Heart failure in human patients and animal models is accompanied by increased MMP activity and decreased levels of TIMPs.3,4 A reduction in myocardial TIMP-1, in particular, is significantly associated with ischemic heart failure in human patients5 and in animal models.6 An imbalance between TIMP and MMP expression appears to be responsible for the increased MMP activity observed in congestive heart failure, which is associated with myocardial matrix collagen disruption and ventricular remodeling.4,7,8 Disruption of the ECM impairs myocardial contractile function and promotes ventricular dilation and wall thinning. Destabilization of intercellular connections promotes cell–cell slippage, an important contributor to ventricular wall thinning.9 In animal models of diverse pathologic processes, pharmacologic inhibition of MMPs attenuated acute pancreatitis,10 improved the strength of intestinal anastomoses,11 decreased retinal neovascularization,12 and inhibited ventricular remodeling.13,14 However, systemic MMP inhibition was associated with severe musculoskeletal pain and tendonitis in clinical trials in patients with metastatic cancer,15,16 necessitating treatment withdrawal in some cases. Systemic inhibition of MMP activity needs further investigation to demonstrate clinical viability without significant side effects.
We hypothesized that myocardial overexpression of TIMP-1 after myocardial infarction (MI) may prevent excessive ECM degradation, and thereby attenuate the deleterious remodeling process and functional decline seen in ischemic heart failure. Using a rat model of postinfarction heart failure, we used an adenoviral vector to locally overexpress TIMP-1 in border-zone areas of myocardium and assessed the effects on cardiac function, ventricular geometry, myocardial fibrosis, and MMP activity.
Adenoviral Vector Construction
Replication-deficient (E1, E3 deleted) adenoviral vectors containing human TIMP-1 (Adeno.TIMP-1) and empty replication-deficient adenovirus containing no transgene as a control vector (Adeno.Null) were both amplified by the University of Iowa Gene Transfer Vector core (supported in part by the National Institutes of Health and the Roy J. Carver Foundation). The DNA construct of replication deficient Adeno.TIMP-1 comprised an almost full-length copy of the adenoviral genome, into which was cloned the 650-bp coding region of TIMP-1 cDNA17 expression cassette with the Rous sarcoma virus promoter to drive transcription of TIMP-1 preceding the cDNA. A polyadenylation sequence of SV40 was cloned downstream of TIMP-1.18 Purified and concentrated adenoviral vectors (serotype 5), produced in 293 cells and containing ≈2×1010 pfu/mL, were used in this study.
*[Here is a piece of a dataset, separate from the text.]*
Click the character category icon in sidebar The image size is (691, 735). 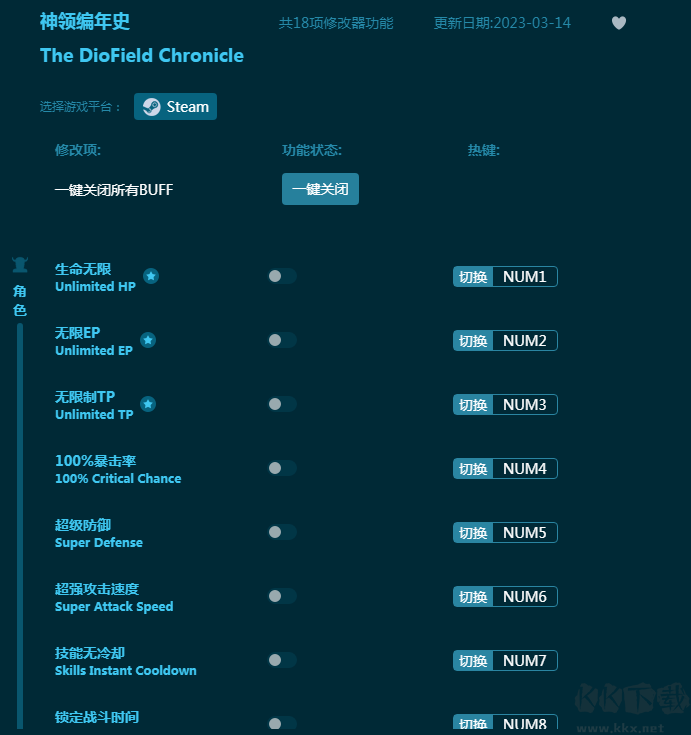[x=20, y=265]
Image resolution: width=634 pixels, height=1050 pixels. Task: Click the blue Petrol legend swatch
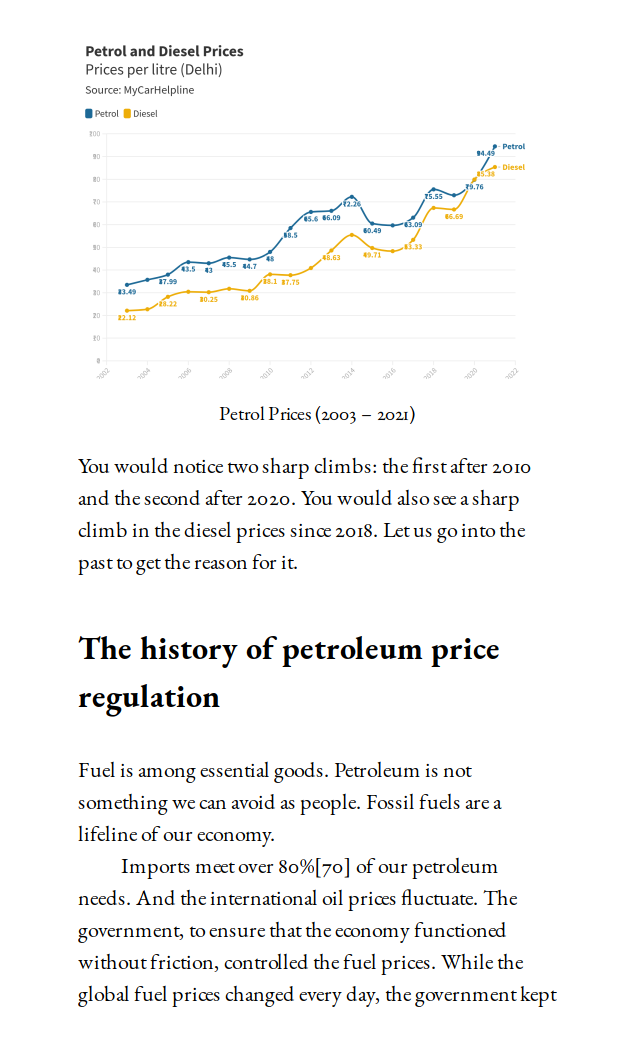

In Vivo Transgene Expression
TIMP-1 in vivo viral transgene expression was confirmed by immunoblotting performed after direct intramyocardial injection of either Adeno.TIMP-1 or Adeno.Null control virus (n=3 each) using the methodology described. The hearts were procured after 1 week, myocardial biopsy specimens were normalized for total protein content, and 50 μg of each sample were then electrophoresed on a 12.5% SDS-polyacrylamide gel, and immunoblotting was performed using a rabbit anti-human TIMP-1 polyclonal antibody (Affinity BioReagents, Golden, Col).
All animals received humane care in compliance with the Guide for the Care And Use of Laboratory Animals, Institute of Laboratory Animal Resources, Commission on Life Sciences, National Research Council (National Academy Press, Washington, DC, 1996) and in accordance with the animal care and use guidelines of the Institutional Animal Care and Use Committee of the University of Pennsylvania.
Twenty-six male Lewis inbred rats (250 to 300 grams, Charles River Laboratories, Wilmington, Mass) were used in the main portion of this study. Lewis rats were chosen because of a consistent infarct size of ≈35% of the left ventricle and low mortality after ligation of the left anterior descending coronary artery (LAD).19
Rats were anesthetized with intraperitoneal doses of ketamine (50 mg/kg) and xylazine (5 mg/kg), intubated, and mechanically ventilated with 0.5% isoflurane. A left thoracotomy was performed and the proximal LAD artery was encircled with a 7-0 polypropylene suture. Animals were then randomized in a blinded fashion to 1 of 3 experimental groups: sham, Adeno.Null control (control), or Adeno.TIMP-1 (TIMP-1). In the sham animals (n=8), the suture was removed without tying and no infarction was created. In the control (n=9, 8 survivors) and TIMP-1 (n=9, 8 survivors) animals, the suture was tied to create a large anterior left ventricular infarct that was confirmed by visible blanching of the region at the time of ligation. The control and TIMP-1 animals then received direct intramyocardial injections into the left ventricular (LV) muscular wall of 5×109 pfu of virus into 5 separate locations in the infarction border-zone areas. A total of 250 μL of virus solution was delivered, and injections were performed in a blinded fashion by a single investigator. The total perioperative mortality in the infarcted animals was 2/18 (11%), and both animals died within 24 hours of the initial surgery. There were no late deaths in the control or TIMP-1 animals, and there were no deaths in the sham group.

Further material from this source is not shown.